The larger lad been eating from a pail of apples as we talked and had finished at least three in this time. Now, as he made his crisp bites, he struck one that had a grub in it and he cast it far out into the river with a curse.

"Food laddie, aye good food like an apple, if you had to endure the food that we had for all those weeks, by god son you would never cast aside a scrap, not a scrap son you hear that, not a scrap". I was getting a little carried away but the lads needed a good lesson and besides these lads burning up some good gear had made me right furious. " Those first few days, we could only survive by eating the raw flesh of mollyhawks which are like a common gull, you hear, and scraps sea weed straight from the sea. And it was only then if we had the strength and will to catch them. We needed the warmth from their bodies to lads. And the root, yes, we found a plant that had a root great thick stems but god it was tough" To Image.

"Where do you think we lived? Not in a lodge as you would with a nice warm feather bed." Not one of the lads dared move a mussel now nor say a word so shattered was the peace of their morning. " No we had to scrape a hole right there in the earth with our bare hands and then build a scanty frame work of sticks to support the roof of grass tufts. And then lads, the whole affair had to be held down with great mounds of turf for the winds would blow it away like a shot. And the bedding, aye we did have a feather bed of a kind, it was the wings and skins of them birds we'd been eating, all tossed about with the long grass. Aye, I"d like a shilling or two for every night I'd spent there my lads, then I'd be a rich one".

"How did you start this fire? By the powers, if you knew the want we had of matches and a fire. And when we did find a strike you never let it die, not for a second lads not a god dam second, for your life depended on that very one fire every day in that island of bitter disappointments".

"Have some respect for your grand father lads, for he knew the way of the sea, he knew her ways". I said

"All this has a use, a purpose, leave it on the land lads some one can make use of it but for to burn it or throw it out ain't not sense at all. Not a scrap. There is nothing like a good pile of rubbish when a mans in need, if you take my point" I declared. "Nothing at all. Aye lads, how we would have given for a pile like that one when we were in need, waste not want not I say now. Leave it all be if you take my meaning!"?

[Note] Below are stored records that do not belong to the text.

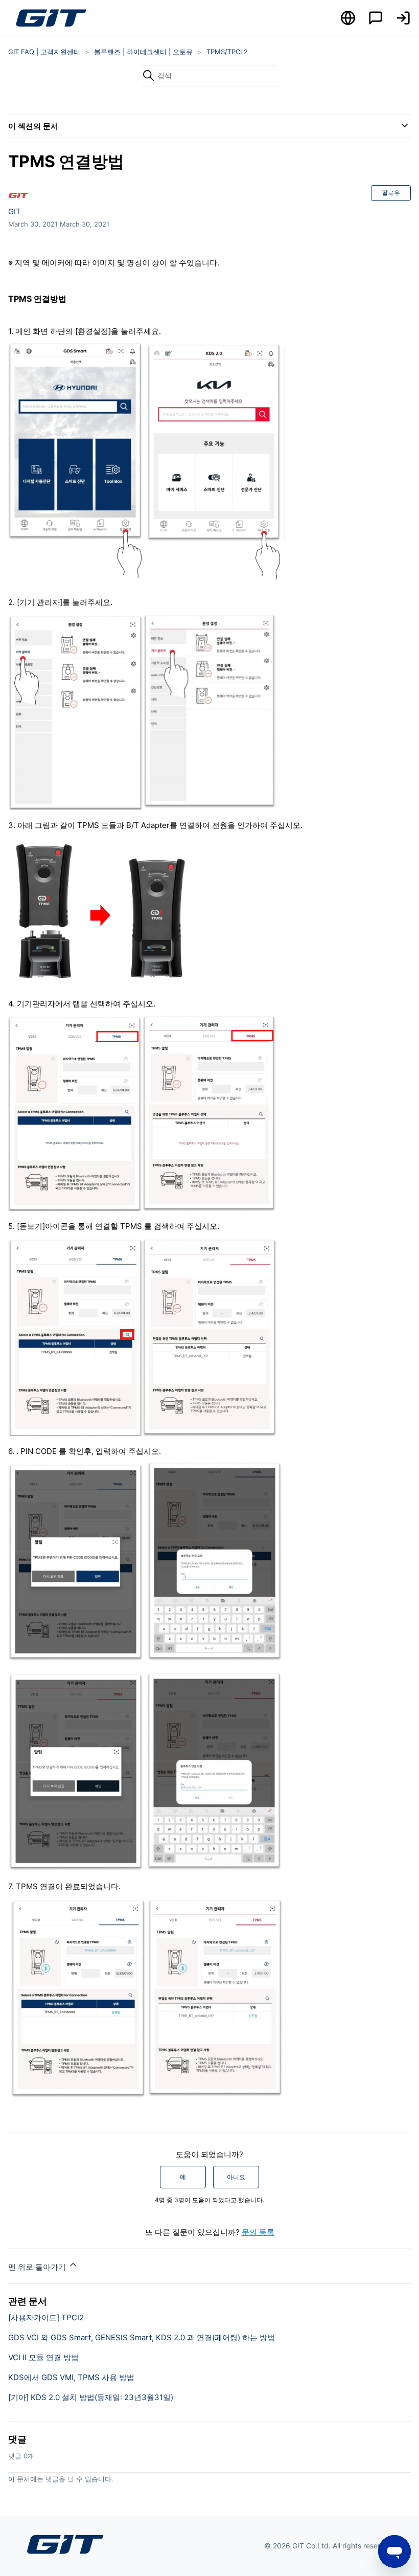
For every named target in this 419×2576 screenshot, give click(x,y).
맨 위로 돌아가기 (38, 2267)
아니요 (236, 2177)
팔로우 (391, 192)
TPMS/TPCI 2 (227, 52)
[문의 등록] (375, 18)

As I began to walk away, they hardly moved at all just stared in a spell bound way as if I was a mad man and I knew they understood not a word, for the fire broke into flame and this place warm in the sun, was worlds away from the isolated chill of the southern gales that lashed those isles of disappointment that I had survived.

As I bide them farewell, and wandered off, disappearing into the distance, the serenity of the morning returned. With a turn back at them, I saw them throw on some more of this precious rubbish. How could they ever see the difference between their 
quiet existence and my struggle to survive, how could they ever understand?